Lighting – The intensity of heat will affect the growing stages and hormones of the plant. It is important to choose the right artificial lighting type. Incandescent, LED’s, and HID’s are all options for the growing environment. Incandescent bulbs are the least expensive but burn the hottest so the possibility of burning the plants is a consideration. LEDs run cooler but can be expensive. High-intensity discharge lighting (HID) is now considered the most effective for turning electricity into light and mimicking natural sunlight. There are two types of HID that can be used, Metal Halide (MH) and High-Pressure Sodium (HPS). MH lights can emit lights in the blue spectrum. This color of light produces the marijuana plant growth and is great for the leafy growth, and for making the marijuana plants compact. HPS emits the orange-red rays. These rays can stimulate the hormones in the marijuana plants for more intensified flowering and budding.
Controls – Accurate thermostats or an electronic controller should be installed to control heating and ventilation equipment. Automated building control is best for integrating the heating, cooling, lighting and other systems in larger operations but can be initially expensive.
Irrigation – Drip irrigation is a very effective way to preserve water, deter weeds and keep nutrients closer to your plants’ roots, and deletes the need for unfriendly garden hoses throughout the facility.
Interiors – With the basic structure of the building decided, you’ll turn your attention to the interior details. Depending on the use and classification of the facility, whether for plant cultivation and processing, or for retail sales, the interior environment is key for adequate maintenance, employee retention, and customer support.
It is best to have concrete floors throughout for cleanliness and access. Carpet is not recommended except for offices and point-of-sale retail areas, and should be avoided as much as possible. To spruce up a facility and to provide ease of maintenance, low-cost resilient flooring or fluid-applied high-performance flooring can be utilized. Adequate drainage should be provided, especially in areas where water is used for irrigation and cleaning.
Wall materials should be easily cleanable, such as epoxy paint on gypsum board, fiberglass reinforced plastic paneling, or even stainless steel panels.
Ceilings should also be cleanable and scrubbable.

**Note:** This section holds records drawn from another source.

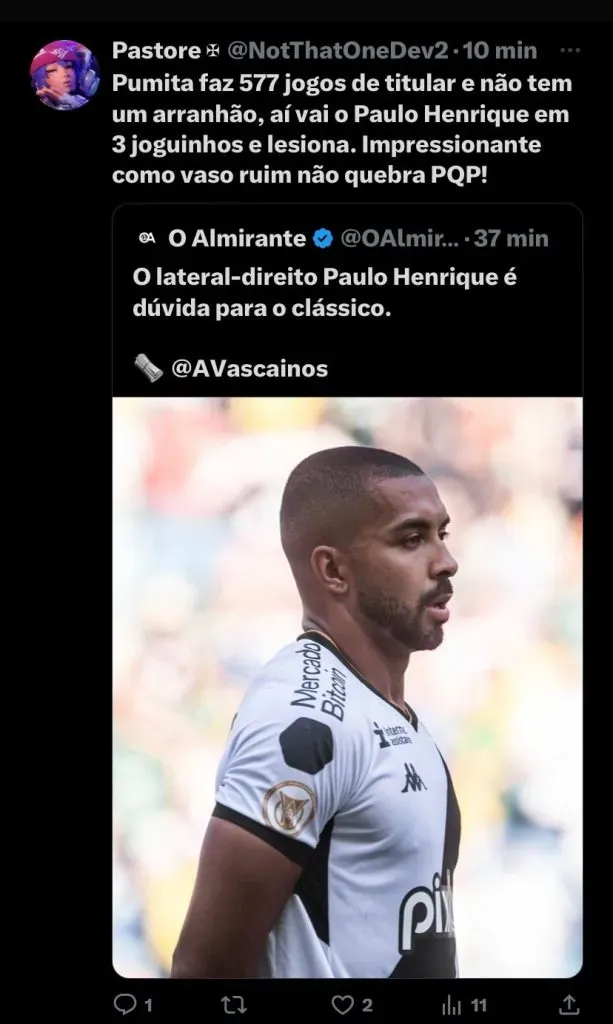Open quoted tweet text about Paulo Henrique
The image size is (613, 1024).
coord(325,293)
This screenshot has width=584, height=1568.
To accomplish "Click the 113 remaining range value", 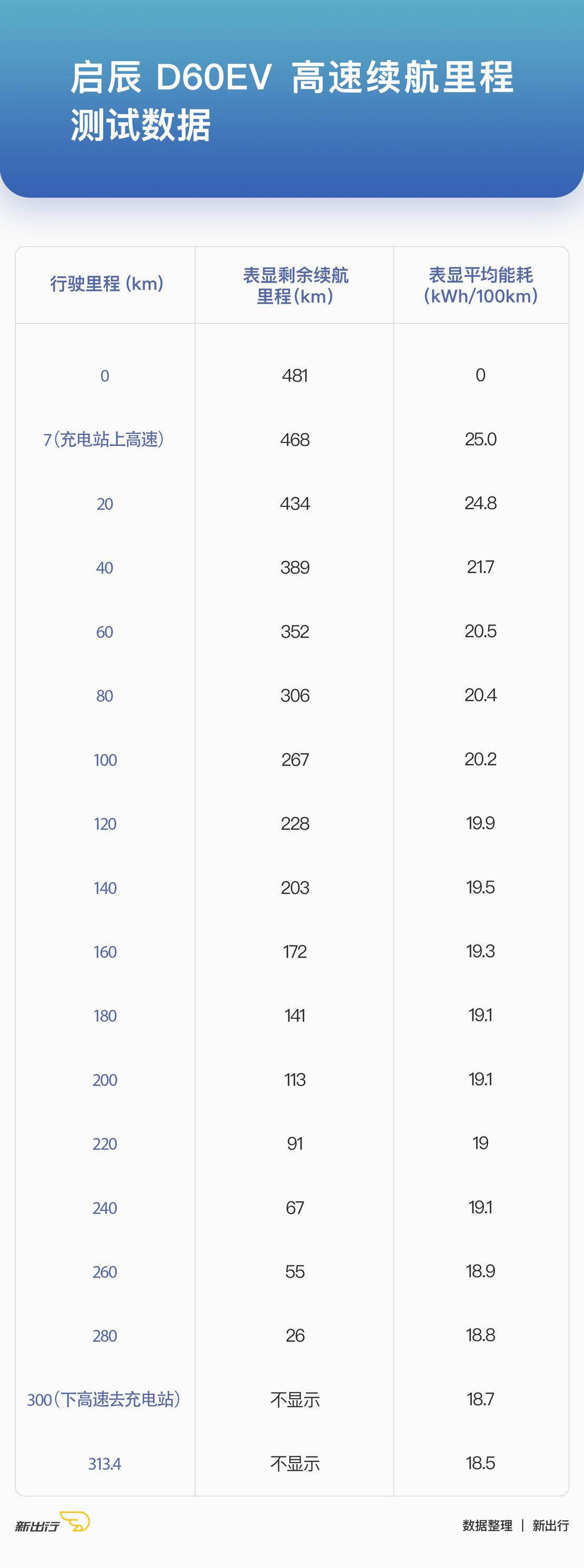I will [x=295, y=1080].
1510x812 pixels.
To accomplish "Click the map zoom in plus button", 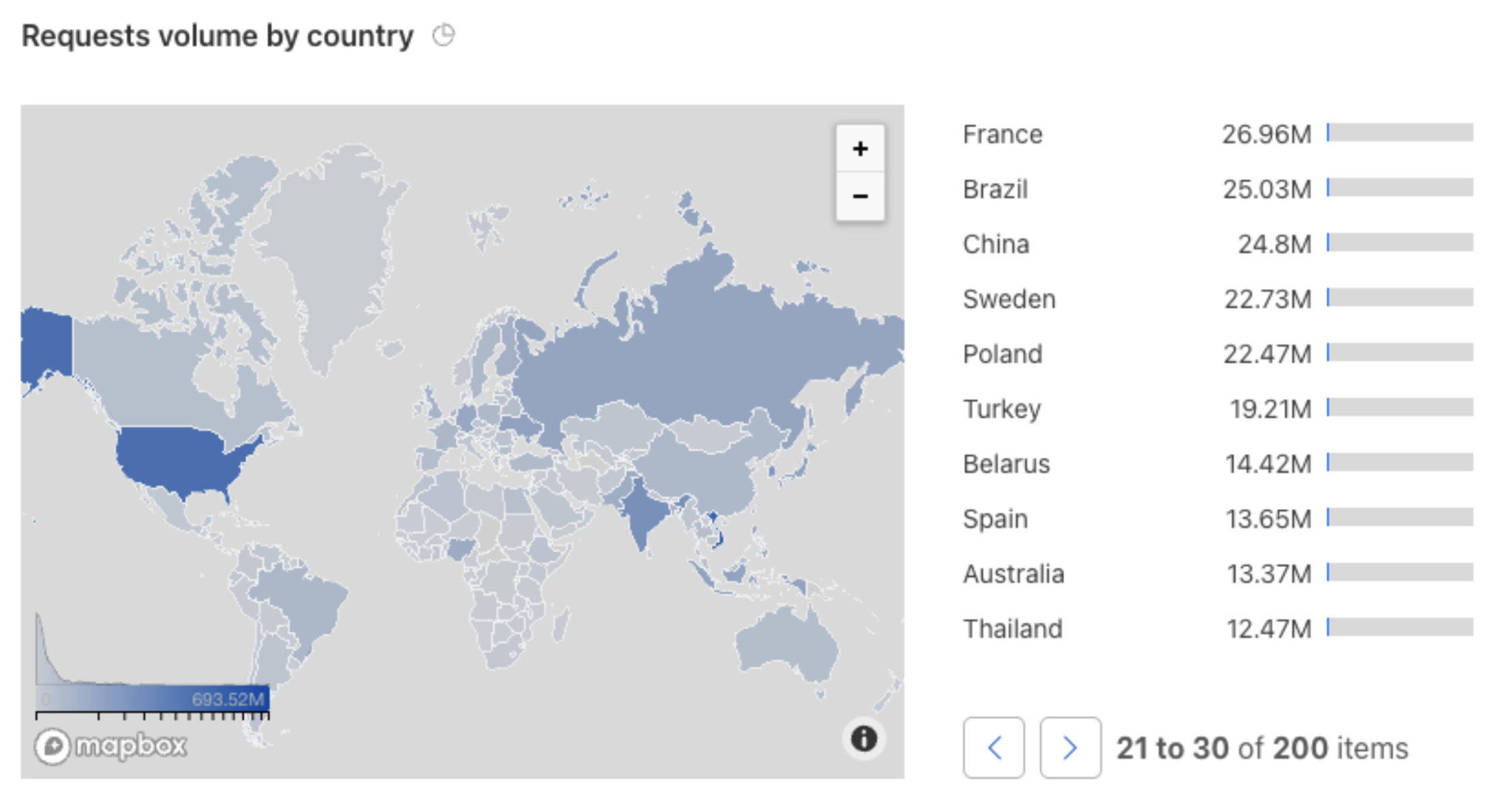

Gypsum board or vinyl coated acoustical ceiling tiles are suggested. Also, exposed-structure ceilings are acceptable in grow areas.
Although initially more expensive, double insulated low-e glass is the preferred glazing where high light levels are required during the winter, and to meet current energy codes. Polycarbonate is another option, and though less expensive, the life-cycle cost for replacement over time makes this option less attractive. Energy/shade screens can help to reduce heat loss and provide shading during the summer. Passive cooling with flow-through natural ventilation is an option.
Beyond the basic need for floor, wall and ceiling treatments, consideration for aesthetic appeal should be given to address sales and showroom areas, and employee-use areas. Color, texture, and form can be manipulated to create warm, welcoming, and comfortable facilities. It is thoroughly documented that the creation of profitable space requires an adequate understanding of human limitations and human desire so that employees remain happy and less-fatigued, and so customers feel invited and comfortable.